TASK TO CARRY OUT =>
Retype the listing that follows, leaving nothing out.

DATASET RECORDS section start

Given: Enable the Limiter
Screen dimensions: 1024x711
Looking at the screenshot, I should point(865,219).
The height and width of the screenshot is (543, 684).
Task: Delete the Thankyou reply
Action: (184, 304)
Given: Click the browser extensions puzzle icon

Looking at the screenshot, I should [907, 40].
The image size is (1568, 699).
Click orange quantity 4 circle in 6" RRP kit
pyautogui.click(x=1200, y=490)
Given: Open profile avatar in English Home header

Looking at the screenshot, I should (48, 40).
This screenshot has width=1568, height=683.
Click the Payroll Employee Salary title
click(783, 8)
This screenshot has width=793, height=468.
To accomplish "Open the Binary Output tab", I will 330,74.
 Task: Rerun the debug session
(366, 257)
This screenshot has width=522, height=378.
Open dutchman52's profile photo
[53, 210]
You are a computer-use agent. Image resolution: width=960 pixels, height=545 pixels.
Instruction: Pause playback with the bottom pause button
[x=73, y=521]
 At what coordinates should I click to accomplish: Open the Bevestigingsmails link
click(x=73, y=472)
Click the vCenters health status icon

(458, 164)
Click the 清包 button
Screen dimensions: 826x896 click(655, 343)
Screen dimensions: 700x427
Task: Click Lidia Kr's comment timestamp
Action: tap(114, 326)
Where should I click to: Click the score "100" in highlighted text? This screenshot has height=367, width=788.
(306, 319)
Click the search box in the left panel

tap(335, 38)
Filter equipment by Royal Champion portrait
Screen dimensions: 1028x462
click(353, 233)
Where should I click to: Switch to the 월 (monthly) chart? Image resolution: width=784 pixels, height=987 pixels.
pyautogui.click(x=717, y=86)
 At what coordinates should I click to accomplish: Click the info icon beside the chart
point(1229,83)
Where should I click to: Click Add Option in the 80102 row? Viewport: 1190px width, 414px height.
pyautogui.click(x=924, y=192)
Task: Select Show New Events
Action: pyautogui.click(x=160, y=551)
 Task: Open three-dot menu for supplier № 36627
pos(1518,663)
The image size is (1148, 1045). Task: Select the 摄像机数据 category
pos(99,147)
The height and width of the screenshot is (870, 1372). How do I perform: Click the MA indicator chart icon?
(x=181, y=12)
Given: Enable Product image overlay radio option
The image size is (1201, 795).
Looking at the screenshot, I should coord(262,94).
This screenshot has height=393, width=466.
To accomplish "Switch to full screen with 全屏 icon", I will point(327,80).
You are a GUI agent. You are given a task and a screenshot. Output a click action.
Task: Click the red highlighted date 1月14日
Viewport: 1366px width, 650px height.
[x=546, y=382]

DATASET RECORDS section end

TASK OUTPUT =>
Given: Enable the Limiter
Screen dimensions: 1024x711
Looking at the screenshot, I should point(865,219).
The height and width of the screenshot is (543, 684).
Task: Delete the Thankyou reply
Action: (184, 304)
Given: Click the browser extensions puzzle icon

Looking at the screenshot, I should [907, 40].
The image size is (1568, 699).
Click orange quantity 4 circle in 6" RRP kit
pyautogui.click(x=1200, y=490)
Given: Open profile avatar in English Home header

Looking at the screenshot, I should (48, 40).
This screenshot has width=1568, height=683.
Click the Payroll Employee Salary title
click(783, 8)
This screenshot has width=793, height=468.
To accomplish "Open the Binary Output tab", I will 330,74.
 Task: Rerun the debug session
(366, 257)
This screenshot has width=522, height=378.
Open dutchman52's profile photo
[53, 210]
You are a computer-use agent. Image resolution: width=960 pixels, height=545 pixels.
Instruction: Pause playback with the bottom pause button
[x=73, y=521]
 At what coordinates should I click to accomplish: Open the Bevestigingsmails link
click(x=73, y=472)
Click the vCenters health status icon

(458, 164)
Click the 清包 button
Screen dimensions: 826x896 click(655, 343)
Screen dimensions: 700x427
Task: Click Lidia Kr's comment timestamp
Action: tap(114, 326)
Where should I click to: Click the score "100" in highlighted text? This screenshot has height=367, width=788.
(306, 319)
Click the search box in the left panel

tap(335, 38)
Filter equipment by Royal Champion portrait
Screen dimensions: 1028x462
click(353, 233)
Where should I click to: Switch to the 월 (monthly) chart? Image resolution: width=784 pixels, height=987 pixels.
pyautogui.click(x=717, y=86)
 At what coordinates should I click to accomplish: Click the info icon beside the chart
point(1229,83)
Where should I click to: Click Add Option in the 80102 row? Viewport: 1190px width, 414px height.
pyautogui.click(x=924, y=192)
Task: Select Show New Events
Action: pyautogui.click(x=160, y=551)
 Task: Open three-dot menu for supplier № 36627
pos(1518,663)
The image size is (1148, 1045). Task: Select the 摄像机数据 category
pos(99,147)
The height and width of the screenshot is (870, 1372). How do I perform: Click the MA indicator chart icon?
(x=181, y=12)
Given: Enable Product image overlay radio option
The image size is (1201, 795).
Looking at the screenshot, I should coord(262,94).
This screenshot has height=393, width=466.
To accomplish "Switch to full screen with 全屏 icon", I will point(327,80).
You are a GUI agent. You are given a task and a screenshot. Output a click action.
Task: Click the red highlighted date 1月14日
Viewport: 1366px width, 650px height.
[x=546, y=382]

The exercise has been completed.